06:56 buduar: so shading language is compiled in more modern ways that i tried to explain
06:57 buduar: so the cpu or gpu dma can be used to accelerate the alus in compilation phase inside the driver, but shader processor is more aggressive on runtime functionality
06:59 buduar: their communication can be trimmed to have exactly one to one latency, even there if you really want the locks do not have to be used
06:59 buduar: this model would be lot simpler, cause doing that you avoid big hunk of deadlock bugs
07:03 buduar: now the video codecs, are today handled by AI kits that i am not sure about how they all work in terms of memory usage and efficiency, but dlvc concept or that type of thing, is that it scrapes the screen of one picture and compares that against scanout buffer and builds a codec on it's own
07:04 buduar: i have so much experience , that i can offer all those goodies pretty quick as paid job
07:06 buduar: i was in very "being attacked" position, but i worked even upfront for FPGA research which is with that compression on LUTs performing the best, i did the theoretical needed work mostly upfront too.
07:08 buduar: those are unlike nuclear chips something an average man who has some resources in contrast to me currently can get best performance out of, this would be fpga on modded synth, and tetramem, seems very similar but hw based reram hack.
11:25 haagch: is undervolting a 6900xt supposed to work? even with ludicrously large numbers like echo "vo -500" > /sys/class/drm/card1/device/pp_od_clk_voltage, /sys/class/drm/card1/device/pp_od_clk_voltage shows OD_VDDGFX_OFFSET -500mV but it doesn't seem to have an actual effect (I did try small numbers first)
11:30 haagch: 6.4.10-zen2. other settings seem to work, so for now I set max core clock to 2500 to keep temperatures in check
14:17 MrCooper: mareko: cd7e20f51388 ("radeonsi: specialize si_draw_rectangle using a C++ template") caused a regression here on Navi 14 with alacritty: ../src/gallium/drivers/radeonsi/si_state_draw.cpp:2379: void si_draw_rectangle(blitter_context*, void*, blitter_get_vs_func, int, int, int, int, float, unsigned int, blitter_attrib_type, const blitter_attrib*) [with amd_gfx_level GFX_VERSION = GFX10; si_has_ngg NGG = NGG_ON; si_has_pairs HAS_PAIRS =
14:17 MrCooper: HAS_PAIRS_OFF; blitter_get_vs_func = void* (*)(blitter_context*)]: Assertion `sctx->ngg == NGG' failed.

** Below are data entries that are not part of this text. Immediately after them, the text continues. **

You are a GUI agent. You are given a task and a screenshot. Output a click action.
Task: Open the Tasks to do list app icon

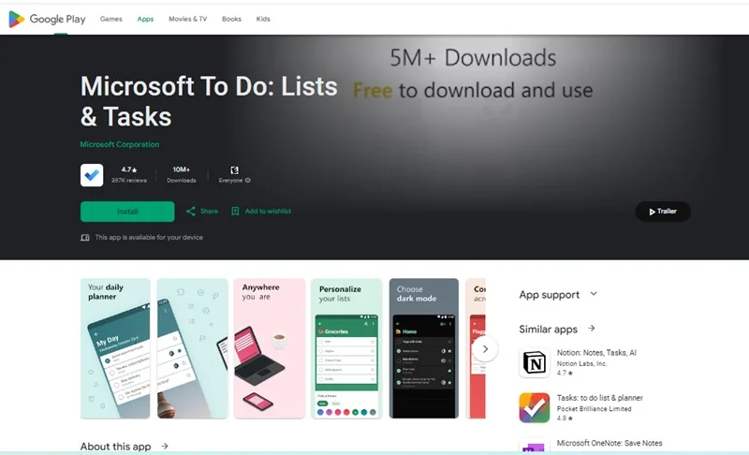click(x=535, y=408)
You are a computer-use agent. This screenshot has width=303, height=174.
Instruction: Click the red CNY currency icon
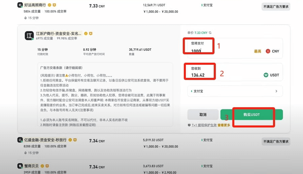268,51

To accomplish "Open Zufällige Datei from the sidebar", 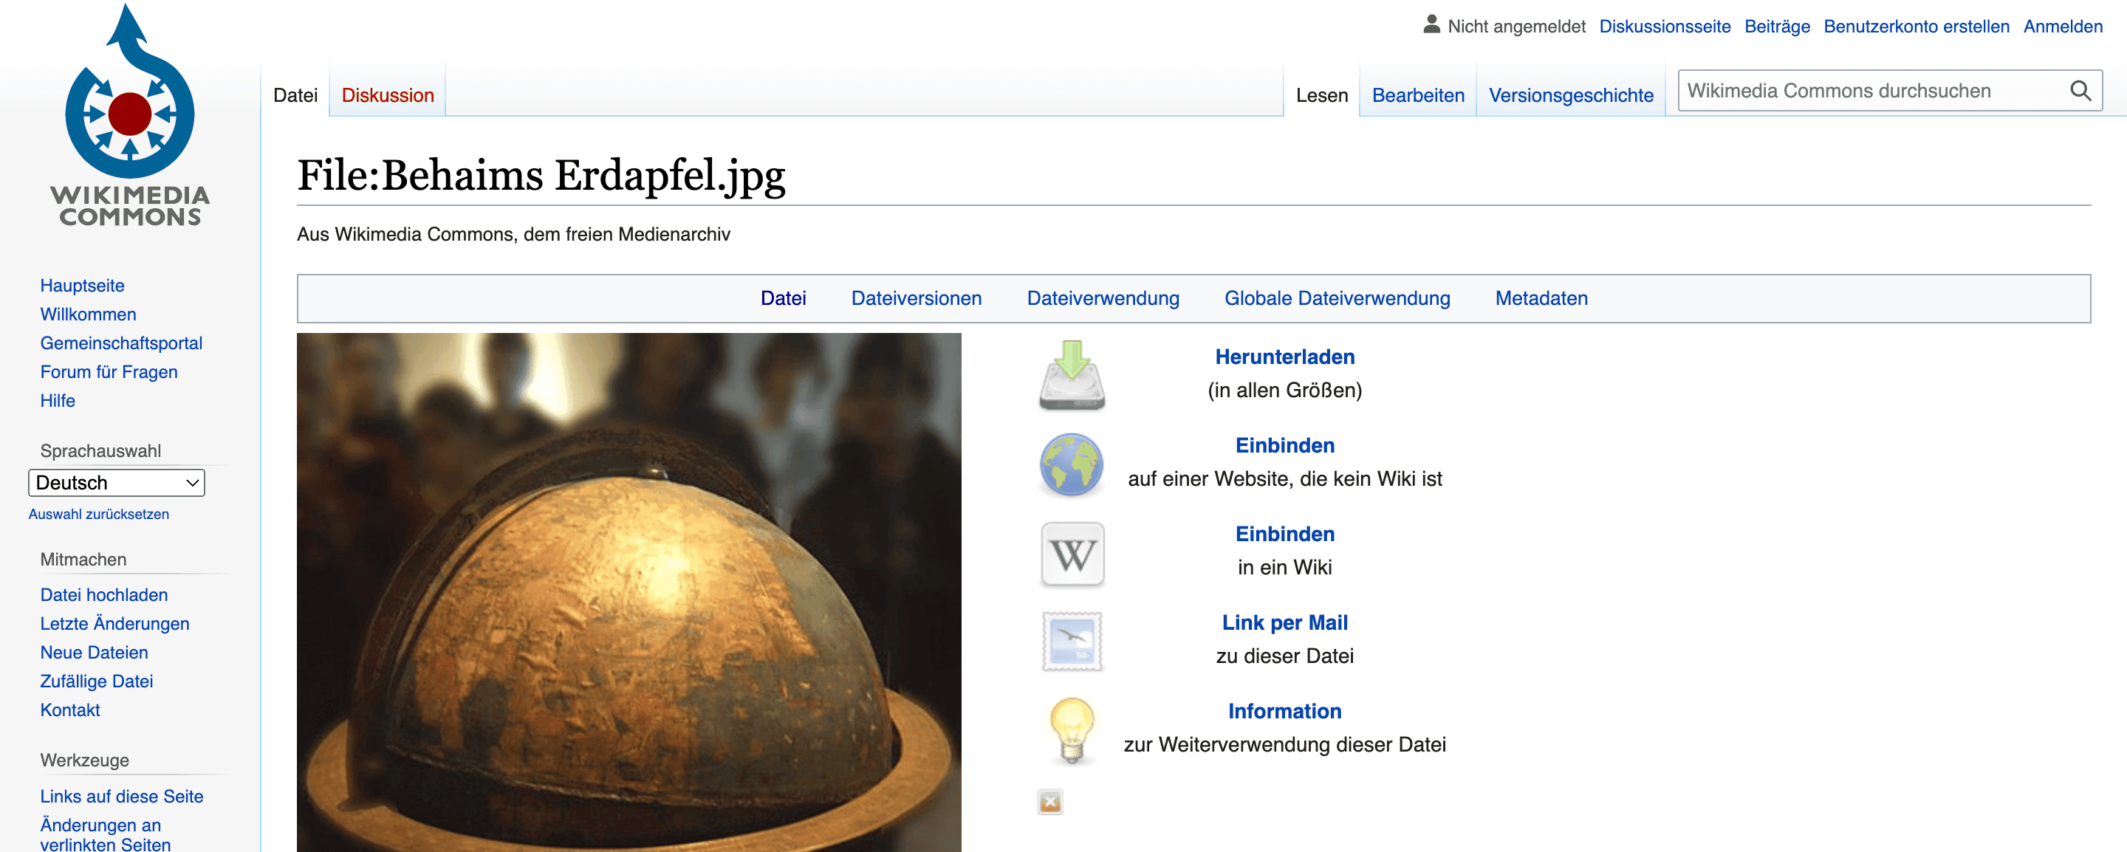I will click(x=96, y=681).
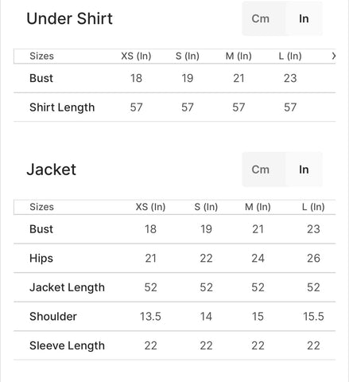349x382 pixels.
Task: Click the Sizes header in Jacket table
Action: 41,207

14:18 MrCooper: call path: u_transfer_helper_transfer_unmap → si_flush_resource → si_blit_decompress_color → util_blitter_restore_vertex_states → si_draw_vbo<(amd_gfx_level)11, (si_has_tess)0, (si_has_gs)1, (si_has_ngg)0, (si_has_pairs)0> → si_draw<(amd_gfx_level)11, (si_has_tess)0, (si_has_gs)1, (si_has_ngg)0, (si_is_draw_vertex_state)0, (si_has_pairs)0, (util_popcnt)0> → si_emit_draw_packets<(amd_gfx_level)11, (si_has_tess)0, (s
14:18 MrCooper: i_has_gs)1, (si_has_ngg)0, (si_is_draw_vertex_state)0, (si_has_pairs)0>
14:46 MrCooper: si_init_draw_vbo_all_pipeline_options needs to use sctx->screen->use_ngg instead of checking for NO_NGG
16:04 mareko: indeed
16:04 mareko: thanks for reporting
16:10 mareko: fixed in https://gitlab.freedesktop.org/mesa/mesa/-/merge_requests/24759
16:51 MrCooper: thanks
17:46 johnny0: haagch: Core voltage offset worked for me a while back with a 6600XT but there was definitely a voltage floor in place that's higher than in windows. The card had to be under load and at a high clock speed for the offset to actually have an effect. I wasn't able to get below this floor via PPT either.
17:48 haagch: i was running gravitymark and looked at the temperature + voltage in the lact gui and saw no change when setting the voltage offset both higher and lower
18:22 Armada: haagch: I think this is a nice little project: https://github.com/sibradzic/amdgpu-clocks - simple config, can run as systemd service. I also tried to undervolt directly through /sys/class/drm, all guides that I've used were not working for me. Consider giving it a shot.